Using the article on stadiums reopening, explain in one to three sentences why the Notre Dame–Clemson game on Nov 7 made safety guidelines hard to follow and why spectators expected fans to storm the field.

Top of TEXT UNDER STUDY

Sports stadiums reopen with lack of safety


Jonathan Glaum

Pleasant Valley Spartan fans stand close together at the Brady game on Oct. 8. While they are wearing masks, they fail to stand 6-feet apart, putting themselves at risk for infection.

Ani Pradeep, News Editor

As the  seasons for many sports progress, stadiums have begun reducing restrictions. This has led many spectators to question whether it is safe to attend games.

Professional leagues such as the NBA and the NFL have already confirmed that their games will be played with limited fan capacity. As a result, exposure to COVID-19 can be reduced, and fans are still able to watch the season. Nevertheless, athletics in high school and colleges around the country have had a different view on how they conduct games.

There are numerous schools that have already opened their stadiums or are allowing limited capacity. However, the schools which have not mandated masks or social distancing guidelines are experiencing a surge in cases. 

When the Notre Dame football team played the top Clemson Tigers on Nov 7, many spectators were afraid that a win in such an intense matchup would lead to fans storming the field at the end of the game. In addition, maximum capacity was allowed, making following safety guidelines difficult.  As feared by many, the Irishmen’s victory over the Tigers led to most of the 11,000 fans rushing the field without masks.

Notre Dame aficionado John McGrath believes that, while the victory was a historic one, it was irresponsible of the fans to do that. “While the administration tried their best to prevent this incident, it is equally imprinted for fans to be held accountable. Rushing out onto the field without masks actually made things worse because how we may have to delay the season,” affirmed McGrath.

College football stadiums are not the only ones to ease restrictions. For the 2020 football season, PVHS has allowed attendance with a mask mandate but have let students rush onto fields after games. Senior Allison Suen commented, “When we’re at a band for football games, I look up and I see the student section not even trying to social distance and they’re all just squished into a small area together.” Furthermore the Rally in the Valley at the end of the game allowed students to touch players, significantly increasing risk of contracting the disease.

With infection and mortality rates rising to unprecedented levels, many individuals are concerned to see stadiums easing restrictions on attendance.

Bottom of TEXT UNDER STUDY
Top of SUPPLIED MATERIAL

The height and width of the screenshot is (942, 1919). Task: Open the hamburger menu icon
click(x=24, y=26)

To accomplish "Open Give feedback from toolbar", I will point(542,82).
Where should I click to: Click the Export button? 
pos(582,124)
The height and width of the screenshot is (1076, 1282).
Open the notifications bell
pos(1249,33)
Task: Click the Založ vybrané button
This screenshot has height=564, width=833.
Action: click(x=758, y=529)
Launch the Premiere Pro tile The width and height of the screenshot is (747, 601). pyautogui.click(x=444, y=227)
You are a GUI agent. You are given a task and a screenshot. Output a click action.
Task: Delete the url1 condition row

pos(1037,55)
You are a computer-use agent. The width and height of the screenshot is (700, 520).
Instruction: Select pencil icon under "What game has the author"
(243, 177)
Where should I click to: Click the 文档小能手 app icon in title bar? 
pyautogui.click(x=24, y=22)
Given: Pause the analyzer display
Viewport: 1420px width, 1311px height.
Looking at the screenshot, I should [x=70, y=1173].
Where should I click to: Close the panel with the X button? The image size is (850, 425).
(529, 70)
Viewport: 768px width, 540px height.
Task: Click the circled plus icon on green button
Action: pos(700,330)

Bottom of SUPPLIED MATERIAL

**EXERCISE RESPONSE:**
Safety guidelines were hard to follow because maximum capacity was allowed at the game. Many spectators expected a storming of the field because they feared a win in such an intense matchup against the top Clemson Tigers would lead fans to rush it at the end.